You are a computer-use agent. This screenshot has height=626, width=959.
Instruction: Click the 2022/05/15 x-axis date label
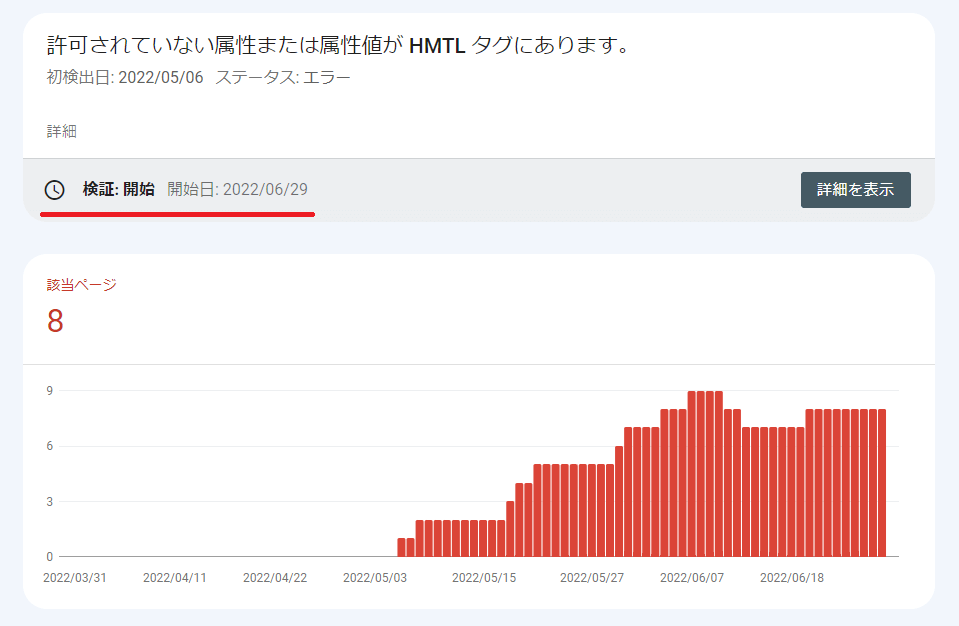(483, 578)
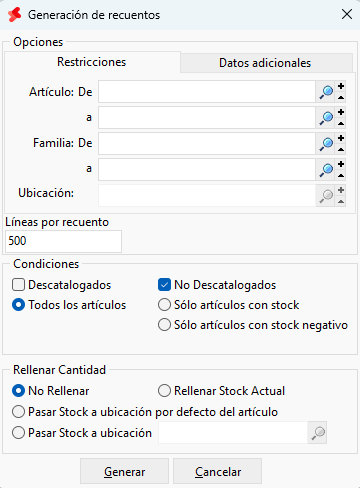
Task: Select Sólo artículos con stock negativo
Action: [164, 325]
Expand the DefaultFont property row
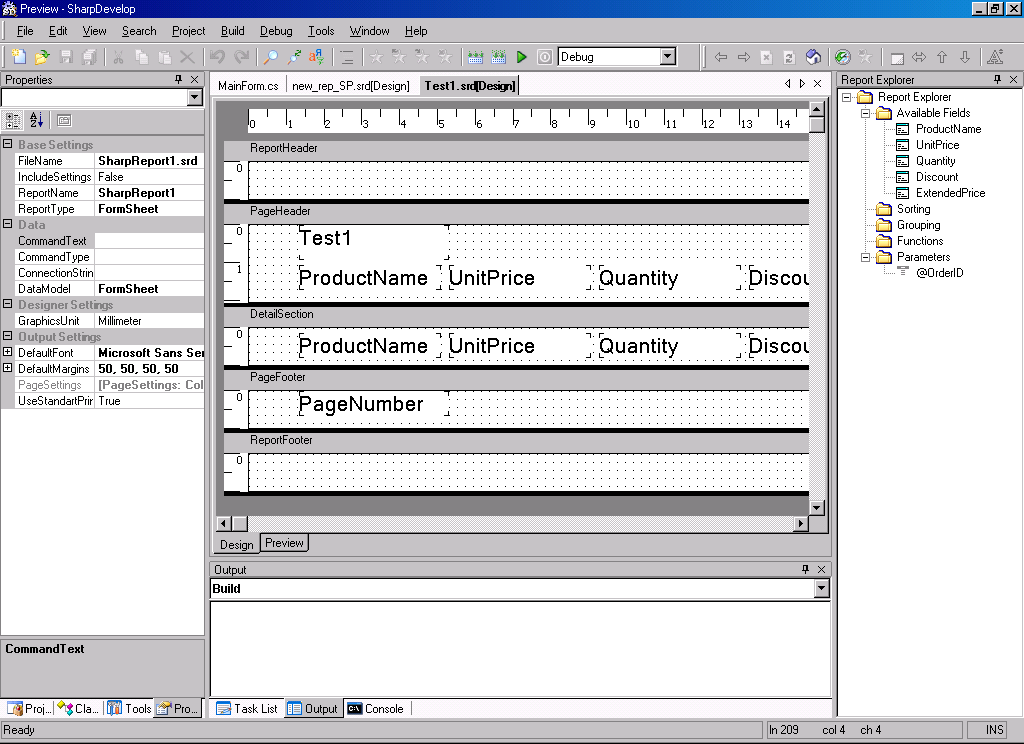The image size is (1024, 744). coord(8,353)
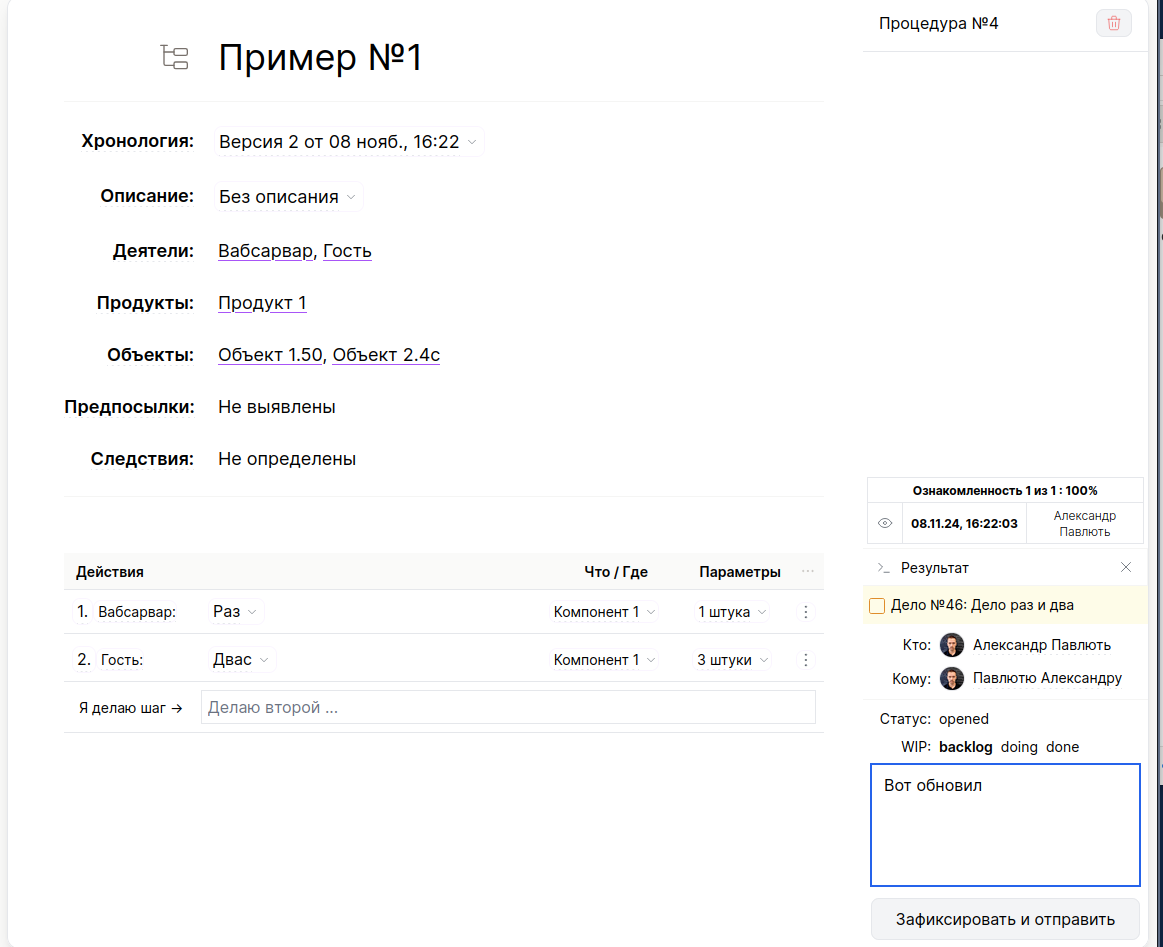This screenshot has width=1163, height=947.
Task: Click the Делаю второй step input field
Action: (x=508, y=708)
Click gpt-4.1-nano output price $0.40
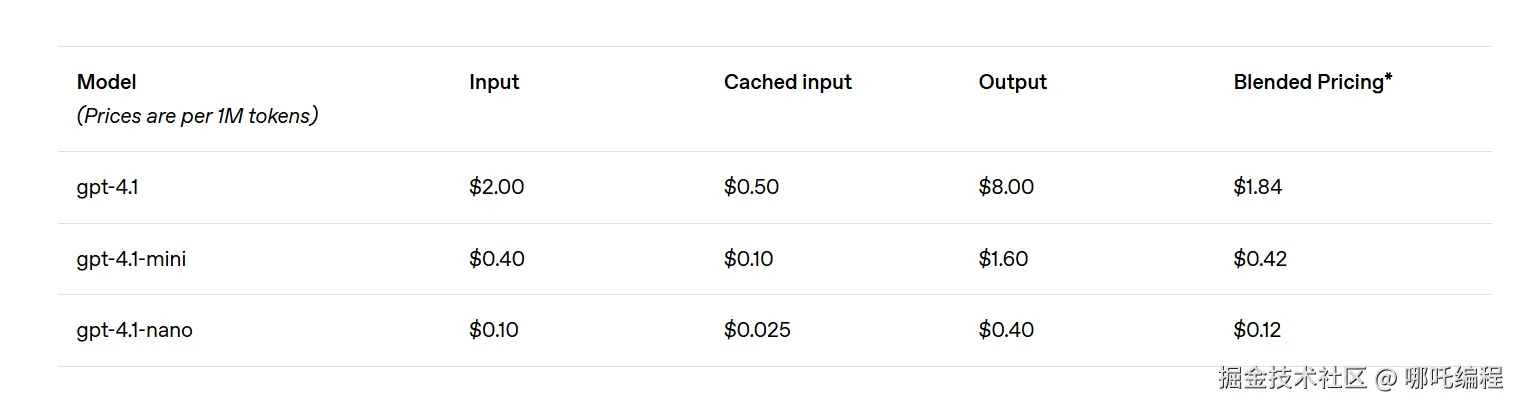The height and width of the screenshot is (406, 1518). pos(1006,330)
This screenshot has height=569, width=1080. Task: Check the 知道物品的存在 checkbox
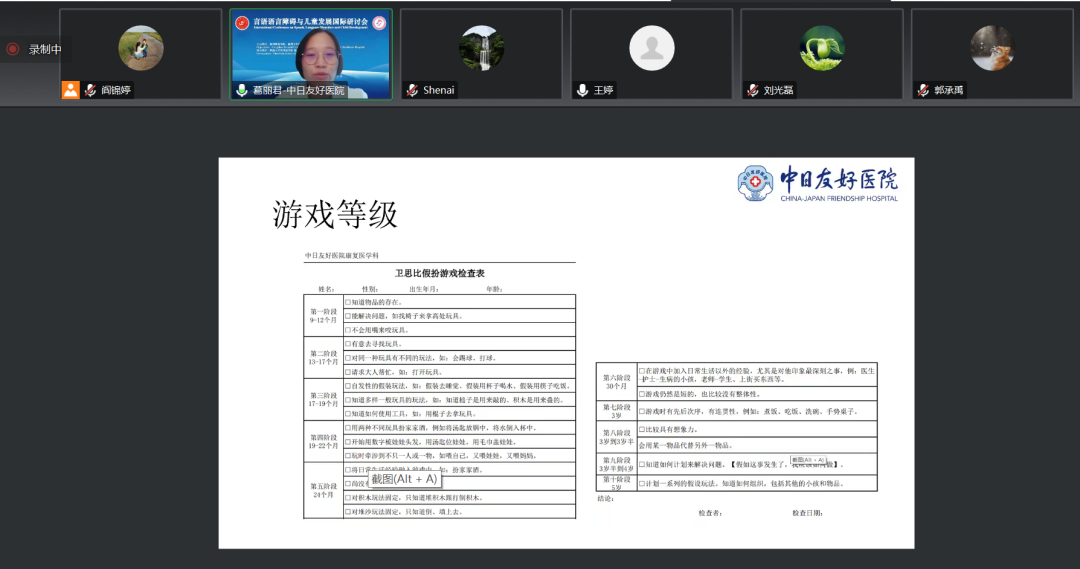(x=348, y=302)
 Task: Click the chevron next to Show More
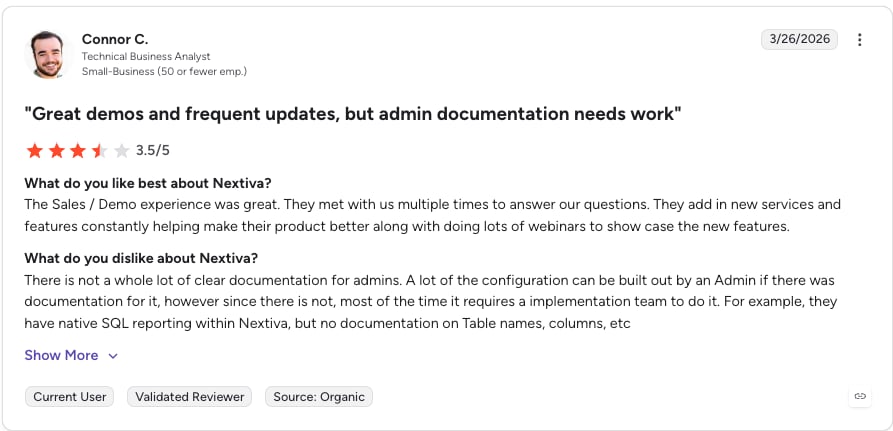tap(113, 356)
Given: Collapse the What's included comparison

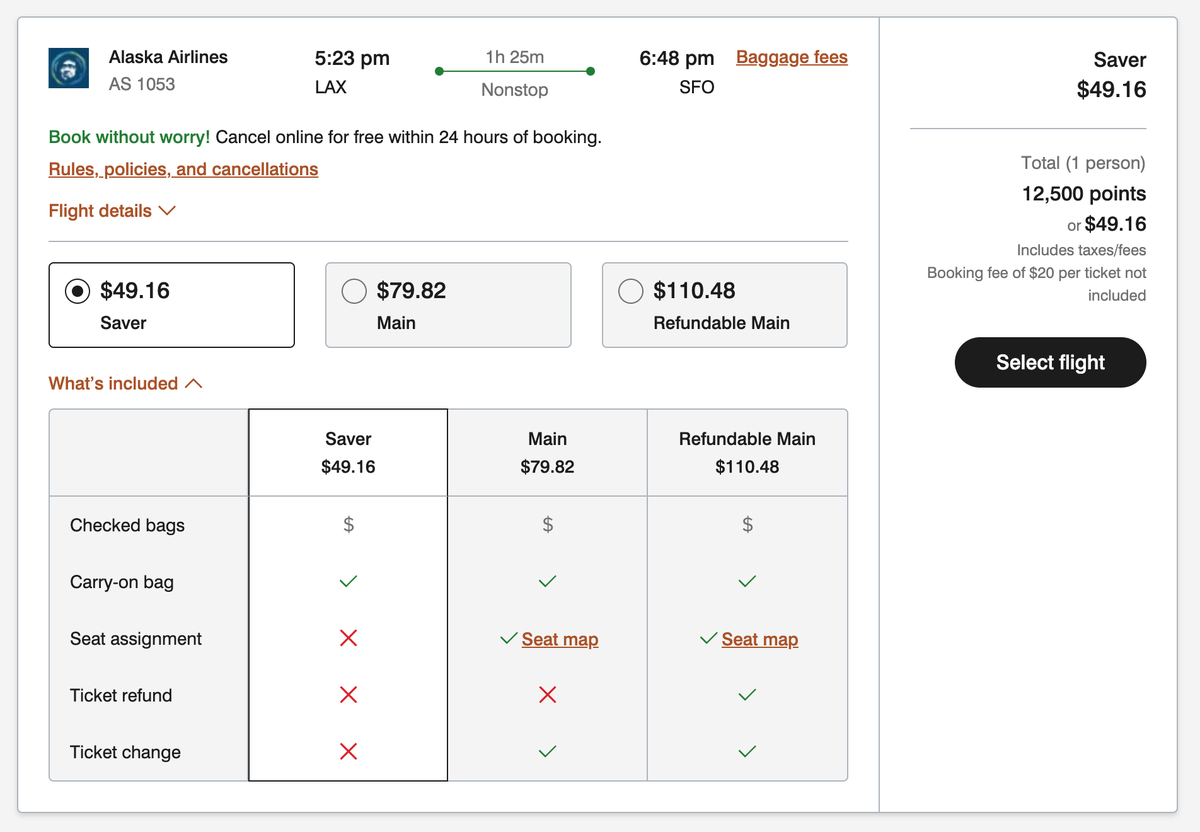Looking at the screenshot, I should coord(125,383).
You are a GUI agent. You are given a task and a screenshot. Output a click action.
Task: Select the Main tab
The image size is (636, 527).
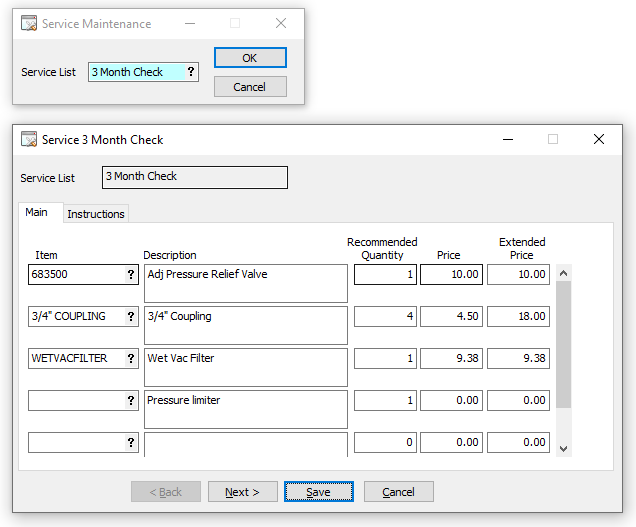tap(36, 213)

□ □ □ □ □ □ □

Return the preceding entries verbatim, with the pictures excluded.

You are a computer-use agent. This screenshot has height=626, width=959.
Instruction: Click the 2022/05/15 x-axis date label
(483, 578)
Task: Select Sólo artículos con stock negativo
Action: [164, 325]
Expand the DefaultFont property row
The image size is (1024, 744). coord(8,353)
This screenshot has width=1163, height=947.
Task: Click the Делаю второй step input field
Action: (x=508, y=708)
Click gpt-4.1-nano output price $0.40
The height and width of the screenshot is (406, 1518). pos(1006,330)
This screenshot has height=569, width=1080. Task: Check the 知道物品的存在 checkbox
(x=348, y=302)
 Task: Click the chevron next to Show More
tap(113, 356)
Given: Collapse the What's included comparison

Looking at the screenshot, I should coord(125,383).
You are a GUI agent. You are given a task and a screenshot. Output a click action.
Task: Select the Main tab
The image size is (636, 527).
tap(36, 213)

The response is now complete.